L'abrupt. Celui des forteresses qui se voulaient inexpugnables ainsi que Montségur ou le Krak des Chevaliers. Ce n'est que loin vers l'est que la crête s'infléchit comme rémiges d'oiseau en vol ; que la barre se disloque dans un embarras de rochers, telle une postérité turbulente et contrefaite, une fin de race ; qu'elle se dégrade selon une topographie « à chevrons » où il est aussi loisible de voir les grises encolures de chevaux primitifs buvant côte à côte, que la patte plumeteuse (où la serre se devine) d'un grand rapace, ou le bord ondulé d'une coquille de bénitier.
Les quelques hommes qui – à la façon des serfs à l'ombre du château – établissent au pied de la place forte maison, prairie, arbres de rapport, consentent à vivre sous une domination qui ne faiblira pas : cette muraille orbe est celle d'une tour de guet pourvue de maintes échauguettes en son sommet, là où le ciel a la miraculeuse délicatesse de la fleur d'amandier procédant sans entremise de l'écorce. Le chemin de ronde est implicite. Sans garde-fou ? Mais, pour le guetteur, la ruée des horizons – à plein torse – doit sans doute balancer la sape de l'abîme.

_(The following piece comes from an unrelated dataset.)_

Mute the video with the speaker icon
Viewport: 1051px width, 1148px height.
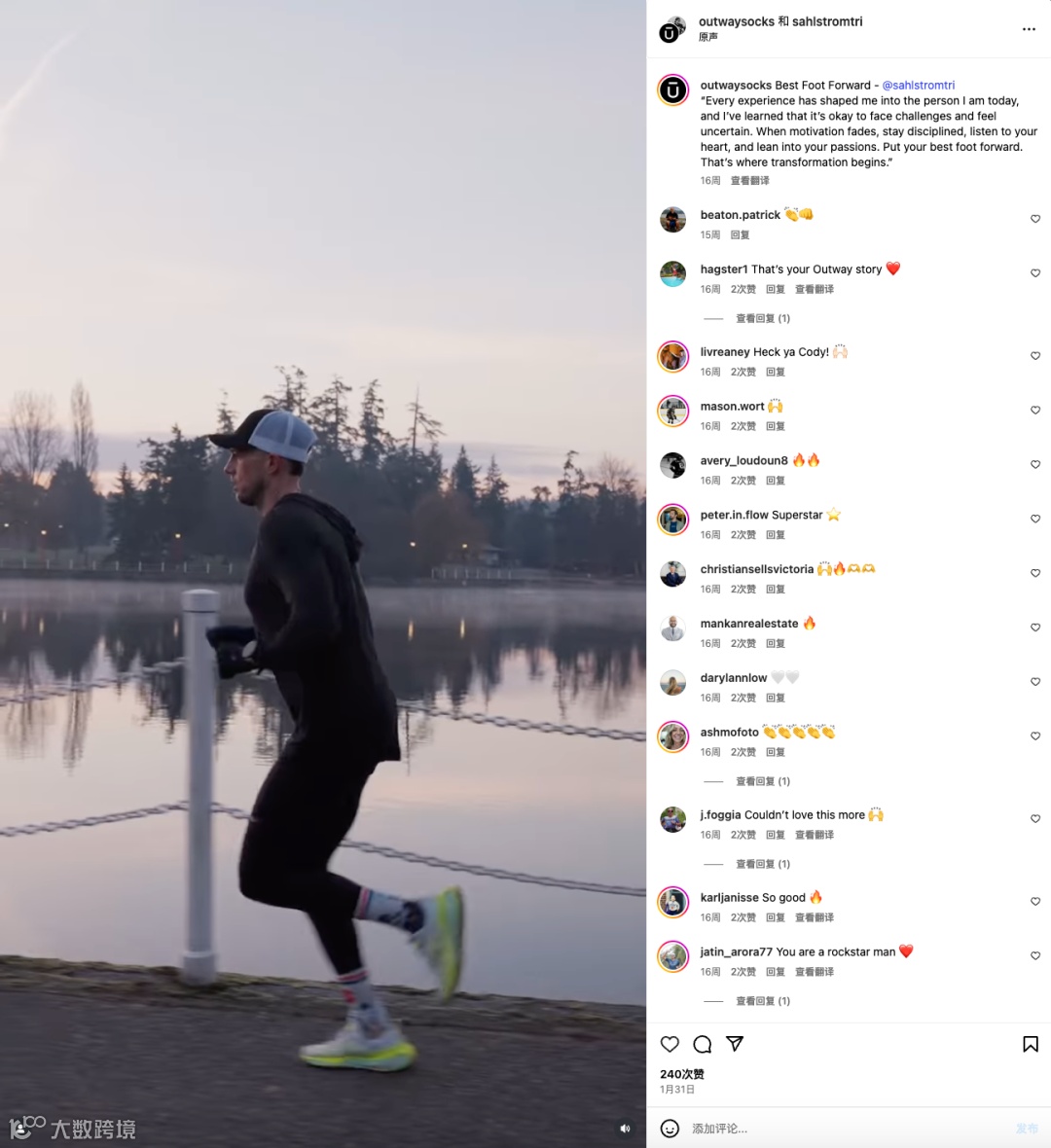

Il en est qui édifient leur demeure face à l'océan, assurés qu'ils ne se lasseront pas d'en scruter les visages, d'en interpréter l'inintelligible rumeur. C'est devant une mer fossile – en coupe – que se postent ceux qui choisissent de vivre au pied de l'abrupt. Et certains seront seulement sensibles à la solution de continuité, la même qu'entre plage et falaise ; au contraste du coquelicot et de la forteresse, de l'extrême nouveauté de la feuille et de l'extrême antiquité de la roche ; mais d'autres verront, dans ce front déployé, un rouleau de parchemin – à déchiffrer – qui passe infiniment en étendue les manuscrits de la Mer Morte ou la tapisserie de l'Apocalypse ; en difficulté, la pierre de Rosette.
Assises bousculées de quel coup d'épaule !, ployées sur quel genou ! puis redressées à la verticale ; parois rêches comme la face interne de l'os de seiche ou un bord de mille-feuilles, d'un gris de vieilles planches rehaussé de mouchetures et de coulées d'oxydation ; parois lisses, striées, des miroirs de faille – pour aigle royal ! – c'est là l'image d'une mer par gros temps qui tangue et roule sous les coups de poings d'un vent d'enfer. Et l'on voit, en filigrane, les vagues exaspérées saisies dans leur ressac ou qui amorcent un maëlstrom – ô torque, remous de pierre ou bien plutôt monstre marin qui va se mordre la queue...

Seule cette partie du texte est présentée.